Capilla de San José. Toledo.

Capilla de San José. Toledo.

Je suis allé très souvent à Tolède. Je n’ai jamais pu visiter la Chapelle de San José. Il s’agit d’une chapelle privée que l’on pouvait visiter en 2014 pour le quatrième centenaire de la mort de El Greco. La Maire socialiste  de Tolède, Milagros Tolón, a obtenu en 2015 du propriétaire actuel, le Marquis de Eslava,  l’ouverture de la Chapelle le second mardi de chaque mois. Elle est située au numéro 5 de la rue Núñez de Arce.

La chapelle fut fondée par le riche marchand de Tolède,  Martín Ramírez, décédé en 1569. Il s’agissait alors d’ établir le couvent des Carmélites déchaussées que sainte Thérèse souhaitait fonder à Tolède. La sainte se déplaça jusqu’à cette ville, mais le projet ne put aboutir. Néanmoins, les héritiers firent construire cette chapelle en honneur de saint Joseph que sainte Thérèse vénérait particulièrement. Ce sera la première église ou chapelle dédiée à ce saint dans toute la chrétienté. La construction (1588-1596), de style Renaissance,  fut l’oeuvre de Nicolás de Vergara (1540-1606). La décoration intérieure fut commandée à El Greco en 1597. C’était donc seulement un oratoire familial.
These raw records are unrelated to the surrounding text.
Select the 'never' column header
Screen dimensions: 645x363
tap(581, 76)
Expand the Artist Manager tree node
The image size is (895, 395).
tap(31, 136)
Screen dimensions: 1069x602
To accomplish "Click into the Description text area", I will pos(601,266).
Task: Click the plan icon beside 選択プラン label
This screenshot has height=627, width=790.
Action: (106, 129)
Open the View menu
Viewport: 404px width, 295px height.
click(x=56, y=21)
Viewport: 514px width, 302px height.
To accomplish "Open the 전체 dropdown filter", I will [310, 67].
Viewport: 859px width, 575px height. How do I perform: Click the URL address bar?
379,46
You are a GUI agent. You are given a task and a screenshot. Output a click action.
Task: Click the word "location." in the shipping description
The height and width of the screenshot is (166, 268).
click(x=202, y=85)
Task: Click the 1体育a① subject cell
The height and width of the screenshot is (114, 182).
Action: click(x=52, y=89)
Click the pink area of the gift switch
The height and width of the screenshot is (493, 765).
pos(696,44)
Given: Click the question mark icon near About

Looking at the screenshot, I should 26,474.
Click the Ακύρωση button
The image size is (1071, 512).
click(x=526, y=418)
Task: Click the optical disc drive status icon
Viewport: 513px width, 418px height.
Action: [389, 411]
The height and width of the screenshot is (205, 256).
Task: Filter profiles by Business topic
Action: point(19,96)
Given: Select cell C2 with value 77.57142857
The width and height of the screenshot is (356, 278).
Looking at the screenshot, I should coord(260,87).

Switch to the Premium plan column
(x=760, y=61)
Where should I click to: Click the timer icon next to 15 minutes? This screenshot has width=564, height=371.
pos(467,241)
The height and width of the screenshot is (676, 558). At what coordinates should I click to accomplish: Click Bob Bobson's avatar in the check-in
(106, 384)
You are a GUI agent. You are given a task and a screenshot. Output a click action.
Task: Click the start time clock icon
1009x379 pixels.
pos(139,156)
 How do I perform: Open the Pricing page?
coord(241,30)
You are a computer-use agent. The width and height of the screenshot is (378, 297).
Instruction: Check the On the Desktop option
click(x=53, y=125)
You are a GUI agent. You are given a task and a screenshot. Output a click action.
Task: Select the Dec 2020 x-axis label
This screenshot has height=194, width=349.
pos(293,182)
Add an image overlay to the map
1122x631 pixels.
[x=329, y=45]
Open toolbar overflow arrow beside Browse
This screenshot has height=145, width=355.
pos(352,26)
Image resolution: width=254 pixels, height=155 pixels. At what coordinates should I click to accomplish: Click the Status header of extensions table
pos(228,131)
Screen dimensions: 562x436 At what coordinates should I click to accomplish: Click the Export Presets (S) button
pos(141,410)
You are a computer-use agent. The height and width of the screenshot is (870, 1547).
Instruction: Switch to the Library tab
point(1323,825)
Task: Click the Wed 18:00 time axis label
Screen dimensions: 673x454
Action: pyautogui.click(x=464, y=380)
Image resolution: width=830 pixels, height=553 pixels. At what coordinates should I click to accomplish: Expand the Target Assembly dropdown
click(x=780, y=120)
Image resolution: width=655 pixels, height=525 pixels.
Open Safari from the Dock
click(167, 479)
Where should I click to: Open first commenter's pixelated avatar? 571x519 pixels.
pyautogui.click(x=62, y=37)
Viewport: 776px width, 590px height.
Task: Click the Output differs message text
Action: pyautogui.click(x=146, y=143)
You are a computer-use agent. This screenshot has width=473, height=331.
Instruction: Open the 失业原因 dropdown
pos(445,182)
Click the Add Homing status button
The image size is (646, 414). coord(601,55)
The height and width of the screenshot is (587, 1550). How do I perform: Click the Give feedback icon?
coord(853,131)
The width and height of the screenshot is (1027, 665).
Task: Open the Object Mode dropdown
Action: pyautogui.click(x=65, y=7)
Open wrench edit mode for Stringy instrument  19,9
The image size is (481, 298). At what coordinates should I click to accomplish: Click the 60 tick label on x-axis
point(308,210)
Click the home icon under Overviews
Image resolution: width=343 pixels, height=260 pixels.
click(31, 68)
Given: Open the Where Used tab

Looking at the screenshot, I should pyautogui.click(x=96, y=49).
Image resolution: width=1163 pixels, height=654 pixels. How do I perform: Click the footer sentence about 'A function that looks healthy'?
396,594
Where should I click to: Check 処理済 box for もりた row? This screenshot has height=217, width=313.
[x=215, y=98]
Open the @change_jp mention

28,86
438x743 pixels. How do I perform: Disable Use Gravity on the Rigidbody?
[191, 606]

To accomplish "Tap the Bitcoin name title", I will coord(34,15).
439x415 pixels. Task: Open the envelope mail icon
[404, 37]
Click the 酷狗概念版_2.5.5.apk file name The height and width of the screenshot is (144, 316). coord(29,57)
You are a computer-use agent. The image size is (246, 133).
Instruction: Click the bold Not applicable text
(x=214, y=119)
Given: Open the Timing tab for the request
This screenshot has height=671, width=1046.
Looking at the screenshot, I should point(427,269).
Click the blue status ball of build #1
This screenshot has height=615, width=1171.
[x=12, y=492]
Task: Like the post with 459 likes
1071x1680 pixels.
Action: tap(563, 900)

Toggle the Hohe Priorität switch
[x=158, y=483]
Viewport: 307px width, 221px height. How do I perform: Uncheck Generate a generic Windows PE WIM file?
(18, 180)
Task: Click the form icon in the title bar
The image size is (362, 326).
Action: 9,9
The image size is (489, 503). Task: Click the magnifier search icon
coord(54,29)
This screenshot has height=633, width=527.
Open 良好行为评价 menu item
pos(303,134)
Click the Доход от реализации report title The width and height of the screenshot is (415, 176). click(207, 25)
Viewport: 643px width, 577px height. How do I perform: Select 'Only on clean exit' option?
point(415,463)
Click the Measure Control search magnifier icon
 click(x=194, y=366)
Les deux tableaux du Greco des autels latéraux – San Martín y el mendigo et La Virgen con el Niño, santa Inés y santa Martina – ont été vendus en 1907 par  le propriétaire, le comte de Guendulain à un antiquaire français qui les a cédés à un collectionneur américain. Les deux tableaux se trouvent aujourd’hui  à la National Gallery de Washington. Ils sont remplacés à Tolède par de piètres copies. Plus de vingt oeuvres de El Greco sortirent ainsi d’Espagne entre 1902 et 1909. Un véritable pillage. Ni l’Etat, ni l’Eglise espagnole ni la ville de Tolède ne réagirent  le moins du monde.

L’autel central avec ses peintures, ses colonnes cannelées et ses statues de rois et de papes, offre un magnifique exemple du Greco comme « artiste total ». C’est un long crescendo lumineux  jusqu’au Couronnement de la Vierge, éclairé par la lumière naturelle provenant d’une baie. Les figures de saint Joseph et du Christ enfant se découpent sur un fond où l’on reconnaît la ville de Tolède.  Il s’agit d’ un  chef-d’œuvre majeur du peintre espagnol,  d’origine crétoise.